You are viewing a plain text version of this content. The canonical link for it is here.
Posted to commits@tika.apache.org by ni...@apache.org on 2011/04/20 16:59:24 UTC
svn commit: r1095429 -
/tika/trunk/tika-parsers/src/main/java/org/apache/tika/parser/microsoft/WordExtractor.java
Author: nick
Date: Wed Apr 20 14:59:24 2011
New Revision: 1095429
URL: http://svn.apache.org/viewvc?rev=1095429&view=rev
Log:
TIKA-644 - When generating html headings from word, h6 is the highest the xhtml allows, so don't try generating h7 (or higher) even if Word has a 'Heading 7' style
Modified:
tika/trunk/tika-parsers/src/main/java/org/apache/tika/parser/microsoft/WordExtractor.java
Modified: tika/trunk/tika-parsers/src/main/java/org/apache/tika/parser/microsoft/WordExtractor.java
URL: http://svn.apache.org/viewvc/tika/trunk/tika-parsers/src/main/java/org/apache/tika/parser/microsoft/WordExtractor.java?rev=1095429&r1=1095428&r2=1095429&view=diff
==============================================================================
--- tika/trunk/tika-parsers/src/main/java/org/apache/tika/parser/microsoft/WordExtractor.java (original)

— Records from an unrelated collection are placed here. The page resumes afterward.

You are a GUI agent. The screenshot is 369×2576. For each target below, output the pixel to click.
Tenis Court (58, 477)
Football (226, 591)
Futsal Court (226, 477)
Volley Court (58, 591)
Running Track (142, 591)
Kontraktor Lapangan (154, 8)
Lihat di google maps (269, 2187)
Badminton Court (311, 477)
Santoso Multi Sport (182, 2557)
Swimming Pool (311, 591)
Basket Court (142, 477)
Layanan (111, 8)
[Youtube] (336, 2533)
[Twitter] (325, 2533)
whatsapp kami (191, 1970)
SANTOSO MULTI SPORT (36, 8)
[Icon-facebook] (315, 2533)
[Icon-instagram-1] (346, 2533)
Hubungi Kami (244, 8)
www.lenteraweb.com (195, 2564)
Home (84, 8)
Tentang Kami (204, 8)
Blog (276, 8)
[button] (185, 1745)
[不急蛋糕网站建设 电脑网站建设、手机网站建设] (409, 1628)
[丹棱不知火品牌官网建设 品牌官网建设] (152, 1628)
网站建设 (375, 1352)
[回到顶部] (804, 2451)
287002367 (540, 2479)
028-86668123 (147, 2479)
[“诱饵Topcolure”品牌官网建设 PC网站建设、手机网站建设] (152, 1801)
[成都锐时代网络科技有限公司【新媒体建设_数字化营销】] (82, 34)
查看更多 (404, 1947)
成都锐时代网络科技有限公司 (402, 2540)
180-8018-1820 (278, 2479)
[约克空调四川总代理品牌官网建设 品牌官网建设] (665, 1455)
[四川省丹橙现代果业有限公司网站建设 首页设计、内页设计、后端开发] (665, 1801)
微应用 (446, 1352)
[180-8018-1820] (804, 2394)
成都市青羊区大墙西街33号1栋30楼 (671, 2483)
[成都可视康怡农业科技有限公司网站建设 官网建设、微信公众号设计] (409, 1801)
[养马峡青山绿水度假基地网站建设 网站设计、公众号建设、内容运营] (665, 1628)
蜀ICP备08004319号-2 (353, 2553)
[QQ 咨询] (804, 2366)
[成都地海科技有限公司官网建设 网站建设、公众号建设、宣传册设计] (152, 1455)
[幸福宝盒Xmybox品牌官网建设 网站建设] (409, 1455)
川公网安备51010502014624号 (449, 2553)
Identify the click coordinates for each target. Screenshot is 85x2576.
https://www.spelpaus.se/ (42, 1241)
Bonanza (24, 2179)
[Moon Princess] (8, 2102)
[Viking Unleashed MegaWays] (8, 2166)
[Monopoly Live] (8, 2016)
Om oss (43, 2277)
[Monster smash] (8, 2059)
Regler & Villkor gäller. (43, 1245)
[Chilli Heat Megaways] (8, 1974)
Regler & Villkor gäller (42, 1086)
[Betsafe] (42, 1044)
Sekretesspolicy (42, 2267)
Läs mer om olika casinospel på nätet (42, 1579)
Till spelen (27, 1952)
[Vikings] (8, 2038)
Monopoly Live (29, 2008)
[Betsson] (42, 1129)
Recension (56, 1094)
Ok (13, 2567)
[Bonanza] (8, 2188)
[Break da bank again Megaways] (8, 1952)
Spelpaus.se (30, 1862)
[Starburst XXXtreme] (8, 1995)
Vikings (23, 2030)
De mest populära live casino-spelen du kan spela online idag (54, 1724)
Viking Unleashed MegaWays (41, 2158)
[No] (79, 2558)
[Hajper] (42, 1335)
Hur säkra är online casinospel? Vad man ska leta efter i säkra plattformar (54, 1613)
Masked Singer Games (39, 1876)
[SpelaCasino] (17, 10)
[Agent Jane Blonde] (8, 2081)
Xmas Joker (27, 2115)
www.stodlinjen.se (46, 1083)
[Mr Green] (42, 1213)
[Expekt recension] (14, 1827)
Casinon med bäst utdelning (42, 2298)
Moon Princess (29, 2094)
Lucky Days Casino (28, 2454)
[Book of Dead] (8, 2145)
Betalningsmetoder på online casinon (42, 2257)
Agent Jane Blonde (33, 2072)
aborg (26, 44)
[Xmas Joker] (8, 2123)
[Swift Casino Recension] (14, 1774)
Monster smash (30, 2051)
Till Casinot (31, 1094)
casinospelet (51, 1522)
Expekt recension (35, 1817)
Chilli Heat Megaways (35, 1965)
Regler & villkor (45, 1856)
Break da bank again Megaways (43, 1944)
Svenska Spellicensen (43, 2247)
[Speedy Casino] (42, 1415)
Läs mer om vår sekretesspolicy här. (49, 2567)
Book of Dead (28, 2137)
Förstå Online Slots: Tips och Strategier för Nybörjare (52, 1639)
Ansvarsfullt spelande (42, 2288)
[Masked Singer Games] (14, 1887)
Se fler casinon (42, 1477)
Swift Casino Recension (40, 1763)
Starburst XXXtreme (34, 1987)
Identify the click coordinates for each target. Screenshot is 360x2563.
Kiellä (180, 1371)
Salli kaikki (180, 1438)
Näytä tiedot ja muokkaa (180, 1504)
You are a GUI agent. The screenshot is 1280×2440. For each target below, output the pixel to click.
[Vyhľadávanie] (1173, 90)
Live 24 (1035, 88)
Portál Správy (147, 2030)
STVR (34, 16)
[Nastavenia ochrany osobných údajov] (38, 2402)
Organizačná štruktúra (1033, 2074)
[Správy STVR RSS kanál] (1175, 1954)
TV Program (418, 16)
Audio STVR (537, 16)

+++ tika/trunk/tika-parsers/src/main/java/org/apache/tika/parser/microsoft/WordExtractor.java Wed Apr 20 14:59:24 2011
@@ -377,7 +377,8 @@ public class WordExtractor extends Abstr
styleName.substring(styleName.length()-1)
);
} catch(NumberFormatException e) {}
- tag = "h"+num;
+ // Turn it into a H1 - H6 (H7+ isn't valid!)
+ tag = "h" + Math.min(num, 6);
} else if(styleName.equals("Title")) {
tag = "h1";
styleClass = "title";